■ SUPPLIED MATERIAL
§

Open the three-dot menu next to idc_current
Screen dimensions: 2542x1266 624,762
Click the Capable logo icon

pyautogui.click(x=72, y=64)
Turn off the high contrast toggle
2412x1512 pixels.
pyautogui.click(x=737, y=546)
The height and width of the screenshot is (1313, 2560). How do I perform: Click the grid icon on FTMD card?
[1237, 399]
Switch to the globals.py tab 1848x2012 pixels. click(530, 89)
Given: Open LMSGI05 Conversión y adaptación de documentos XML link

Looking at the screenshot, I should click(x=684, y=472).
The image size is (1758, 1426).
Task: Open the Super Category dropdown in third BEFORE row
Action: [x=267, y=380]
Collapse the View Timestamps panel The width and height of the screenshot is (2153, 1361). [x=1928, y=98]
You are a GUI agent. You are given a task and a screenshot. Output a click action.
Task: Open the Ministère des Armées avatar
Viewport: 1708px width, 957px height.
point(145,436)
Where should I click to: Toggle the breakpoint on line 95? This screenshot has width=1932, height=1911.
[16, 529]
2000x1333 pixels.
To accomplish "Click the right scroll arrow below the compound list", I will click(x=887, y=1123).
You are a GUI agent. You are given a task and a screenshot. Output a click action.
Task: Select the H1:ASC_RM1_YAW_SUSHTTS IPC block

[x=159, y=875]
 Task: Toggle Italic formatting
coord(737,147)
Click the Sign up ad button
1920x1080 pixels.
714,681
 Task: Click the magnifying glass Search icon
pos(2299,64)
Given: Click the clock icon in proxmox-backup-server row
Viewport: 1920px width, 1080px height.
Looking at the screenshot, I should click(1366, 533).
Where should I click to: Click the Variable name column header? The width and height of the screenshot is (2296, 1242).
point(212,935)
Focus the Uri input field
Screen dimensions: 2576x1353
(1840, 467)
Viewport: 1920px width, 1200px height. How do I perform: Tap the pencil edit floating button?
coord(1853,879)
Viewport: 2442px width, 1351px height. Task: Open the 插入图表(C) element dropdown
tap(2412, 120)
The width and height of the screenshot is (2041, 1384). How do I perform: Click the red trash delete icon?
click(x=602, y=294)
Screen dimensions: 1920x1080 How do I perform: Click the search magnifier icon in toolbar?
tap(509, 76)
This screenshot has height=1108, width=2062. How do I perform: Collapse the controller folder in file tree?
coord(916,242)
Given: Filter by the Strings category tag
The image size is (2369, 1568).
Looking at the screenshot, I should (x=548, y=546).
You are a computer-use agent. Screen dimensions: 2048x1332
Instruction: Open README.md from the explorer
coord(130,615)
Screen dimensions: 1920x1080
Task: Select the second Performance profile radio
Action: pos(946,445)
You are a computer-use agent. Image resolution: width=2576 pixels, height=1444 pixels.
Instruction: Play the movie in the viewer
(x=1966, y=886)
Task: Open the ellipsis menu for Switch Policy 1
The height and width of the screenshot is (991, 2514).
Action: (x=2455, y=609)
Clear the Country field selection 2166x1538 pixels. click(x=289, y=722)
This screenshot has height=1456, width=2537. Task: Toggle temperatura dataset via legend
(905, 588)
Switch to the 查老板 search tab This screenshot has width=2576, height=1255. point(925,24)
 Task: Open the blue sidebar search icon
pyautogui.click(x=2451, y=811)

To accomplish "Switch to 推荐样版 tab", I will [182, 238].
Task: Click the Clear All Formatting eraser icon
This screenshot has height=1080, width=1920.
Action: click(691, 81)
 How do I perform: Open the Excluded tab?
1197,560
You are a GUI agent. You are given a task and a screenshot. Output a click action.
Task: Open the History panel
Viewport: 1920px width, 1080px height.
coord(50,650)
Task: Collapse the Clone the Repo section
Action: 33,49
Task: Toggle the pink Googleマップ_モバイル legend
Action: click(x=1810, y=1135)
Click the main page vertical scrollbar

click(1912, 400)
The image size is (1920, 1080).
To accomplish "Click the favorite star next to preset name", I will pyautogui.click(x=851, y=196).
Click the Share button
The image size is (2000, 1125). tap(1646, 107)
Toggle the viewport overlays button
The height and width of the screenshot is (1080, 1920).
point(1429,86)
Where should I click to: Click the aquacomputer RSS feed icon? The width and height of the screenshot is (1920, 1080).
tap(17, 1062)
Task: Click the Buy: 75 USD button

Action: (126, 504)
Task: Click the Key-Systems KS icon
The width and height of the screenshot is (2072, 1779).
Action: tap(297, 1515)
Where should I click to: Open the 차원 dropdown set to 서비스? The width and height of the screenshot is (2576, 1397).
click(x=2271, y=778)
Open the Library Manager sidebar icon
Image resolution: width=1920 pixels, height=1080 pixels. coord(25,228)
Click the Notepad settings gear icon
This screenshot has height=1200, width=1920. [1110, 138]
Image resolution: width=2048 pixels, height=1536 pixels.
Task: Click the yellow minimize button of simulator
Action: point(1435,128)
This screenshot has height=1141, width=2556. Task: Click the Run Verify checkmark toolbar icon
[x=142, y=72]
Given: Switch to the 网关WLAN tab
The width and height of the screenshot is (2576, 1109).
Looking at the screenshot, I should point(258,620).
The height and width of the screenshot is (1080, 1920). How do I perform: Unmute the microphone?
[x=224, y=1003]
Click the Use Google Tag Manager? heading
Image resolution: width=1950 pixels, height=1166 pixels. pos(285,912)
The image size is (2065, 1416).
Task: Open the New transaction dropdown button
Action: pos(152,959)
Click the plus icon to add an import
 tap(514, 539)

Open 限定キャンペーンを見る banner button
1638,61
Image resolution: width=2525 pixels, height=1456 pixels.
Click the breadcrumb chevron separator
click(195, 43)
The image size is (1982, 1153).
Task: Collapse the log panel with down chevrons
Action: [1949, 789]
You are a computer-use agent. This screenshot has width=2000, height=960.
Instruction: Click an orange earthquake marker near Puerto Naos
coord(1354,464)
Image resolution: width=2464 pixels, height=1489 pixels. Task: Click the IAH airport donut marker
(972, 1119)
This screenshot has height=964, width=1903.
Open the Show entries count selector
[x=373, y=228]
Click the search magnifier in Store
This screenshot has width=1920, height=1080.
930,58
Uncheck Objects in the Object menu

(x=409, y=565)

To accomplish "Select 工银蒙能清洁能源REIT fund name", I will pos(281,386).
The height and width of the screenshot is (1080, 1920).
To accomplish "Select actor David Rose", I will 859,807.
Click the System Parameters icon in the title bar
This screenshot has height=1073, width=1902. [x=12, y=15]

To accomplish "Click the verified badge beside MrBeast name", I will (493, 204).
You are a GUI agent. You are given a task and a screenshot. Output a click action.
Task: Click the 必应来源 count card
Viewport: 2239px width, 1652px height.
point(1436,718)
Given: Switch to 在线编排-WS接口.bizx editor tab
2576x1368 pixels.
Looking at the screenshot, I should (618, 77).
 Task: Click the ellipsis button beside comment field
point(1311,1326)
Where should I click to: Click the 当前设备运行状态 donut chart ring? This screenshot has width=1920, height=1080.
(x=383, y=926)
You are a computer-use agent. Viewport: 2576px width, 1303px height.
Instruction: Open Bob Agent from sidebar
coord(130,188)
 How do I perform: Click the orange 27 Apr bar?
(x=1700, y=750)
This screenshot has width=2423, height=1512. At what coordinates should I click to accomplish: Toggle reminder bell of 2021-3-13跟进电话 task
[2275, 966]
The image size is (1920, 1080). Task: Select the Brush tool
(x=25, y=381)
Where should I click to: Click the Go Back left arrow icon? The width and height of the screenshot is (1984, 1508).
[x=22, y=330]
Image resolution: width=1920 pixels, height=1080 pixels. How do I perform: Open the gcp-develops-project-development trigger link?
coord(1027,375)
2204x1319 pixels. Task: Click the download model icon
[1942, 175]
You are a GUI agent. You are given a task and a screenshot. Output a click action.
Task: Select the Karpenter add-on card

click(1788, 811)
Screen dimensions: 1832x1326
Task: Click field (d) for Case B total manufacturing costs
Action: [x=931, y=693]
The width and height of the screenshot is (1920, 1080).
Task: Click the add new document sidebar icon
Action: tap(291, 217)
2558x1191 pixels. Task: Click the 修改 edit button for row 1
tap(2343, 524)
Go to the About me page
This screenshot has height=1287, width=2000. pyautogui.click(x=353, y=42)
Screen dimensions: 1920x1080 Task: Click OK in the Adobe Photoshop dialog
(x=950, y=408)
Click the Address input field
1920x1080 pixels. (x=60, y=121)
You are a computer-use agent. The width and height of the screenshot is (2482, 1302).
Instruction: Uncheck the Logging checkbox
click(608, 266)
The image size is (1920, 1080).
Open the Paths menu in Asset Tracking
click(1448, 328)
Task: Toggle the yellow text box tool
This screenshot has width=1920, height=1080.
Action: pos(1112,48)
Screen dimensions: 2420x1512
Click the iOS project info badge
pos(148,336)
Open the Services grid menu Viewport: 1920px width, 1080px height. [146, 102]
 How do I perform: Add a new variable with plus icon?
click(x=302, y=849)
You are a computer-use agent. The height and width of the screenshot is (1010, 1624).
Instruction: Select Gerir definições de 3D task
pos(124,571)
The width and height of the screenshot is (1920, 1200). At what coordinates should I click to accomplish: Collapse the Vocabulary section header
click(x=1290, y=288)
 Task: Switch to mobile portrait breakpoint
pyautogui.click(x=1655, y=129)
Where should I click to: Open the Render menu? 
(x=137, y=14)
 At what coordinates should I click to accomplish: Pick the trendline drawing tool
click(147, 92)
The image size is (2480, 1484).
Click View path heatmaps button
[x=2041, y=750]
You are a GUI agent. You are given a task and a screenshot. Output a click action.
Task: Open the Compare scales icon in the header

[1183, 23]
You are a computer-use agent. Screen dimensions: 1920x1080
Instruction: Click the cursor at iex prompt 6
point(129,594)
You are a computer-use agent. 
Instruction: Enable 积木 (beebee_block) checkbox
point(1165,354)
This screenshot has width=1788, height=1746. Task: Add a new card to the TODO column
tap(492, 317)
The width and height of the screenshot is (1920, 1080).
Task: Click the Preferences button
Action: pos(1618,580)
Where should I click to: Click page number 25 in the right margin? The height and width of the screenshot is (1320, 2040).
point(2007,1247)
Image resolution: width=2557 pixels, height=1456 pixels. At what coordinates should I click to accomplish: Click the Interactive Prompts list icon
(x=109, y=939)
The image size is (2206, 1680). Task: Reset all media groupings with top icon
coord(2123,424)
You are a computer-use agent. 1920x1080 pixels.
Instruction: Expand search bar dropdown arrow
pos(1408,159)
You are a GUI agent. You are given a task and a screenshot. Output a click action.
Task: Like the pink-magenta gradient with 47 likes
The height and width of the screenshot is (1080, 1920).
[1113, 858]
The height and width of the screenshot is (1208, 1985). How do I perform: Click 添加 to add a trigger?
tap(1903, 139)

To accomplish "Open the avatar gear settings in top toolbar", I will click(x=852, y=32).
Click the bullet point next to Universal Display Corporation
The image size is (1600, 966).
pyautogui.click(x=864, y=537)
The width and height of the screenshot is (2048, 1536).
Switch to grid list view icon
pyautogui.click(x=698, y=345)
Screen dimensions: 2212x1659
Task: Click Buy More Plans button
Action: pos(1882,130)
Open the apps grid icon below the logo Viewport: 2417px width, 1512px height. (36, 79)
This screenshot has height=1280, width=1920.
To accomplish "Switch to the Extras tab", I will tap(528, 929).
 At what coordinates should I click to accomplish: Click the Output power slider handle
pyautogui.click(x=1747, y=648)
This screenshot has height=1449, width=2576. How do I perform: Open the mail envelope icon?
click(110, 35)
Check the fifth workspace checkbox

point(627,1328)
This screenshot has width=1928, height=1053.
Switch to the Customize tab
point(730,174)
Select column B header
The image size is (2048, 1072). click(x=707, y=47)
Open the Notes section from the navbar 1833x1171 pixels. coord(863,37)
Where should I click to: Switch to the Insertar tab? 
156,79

§

■ TASK TO COMPLETE
Copy every line of the records above, starting with the first, up to and including the line containing "Collapse the View".

■ TASK ANSWER
Open the three-dot menu next to idc_current
Screen dimensions: 2542x1266 624,762
Click the Capable logo icon

pyautogui.click(x=72, y=64)
Turn off the high contrast toggle
2412x1512 pixels.
pyautogui.click(x=737, y=546)
The height and width of the screenshot is (1313, 2560). How do I perform: Click the grid icon on FTMD card?
[1237, 399]
Switch to the globals.py tab 1848x2012 pixels. click(530, 89)
Given: Open LMSGI05 Conversión y adaptación de documentos XML link

Looking at the screenshot, I should click(x=684, y=472).
The image size is (1758, 1426).
Task: Open the Super Category dropdown in third BEFORE row
Action: [x=267, y=380]
Collapse the View Timestamps panel The width and height of the screenshot is (2153, 1361). [x=1928, y=98]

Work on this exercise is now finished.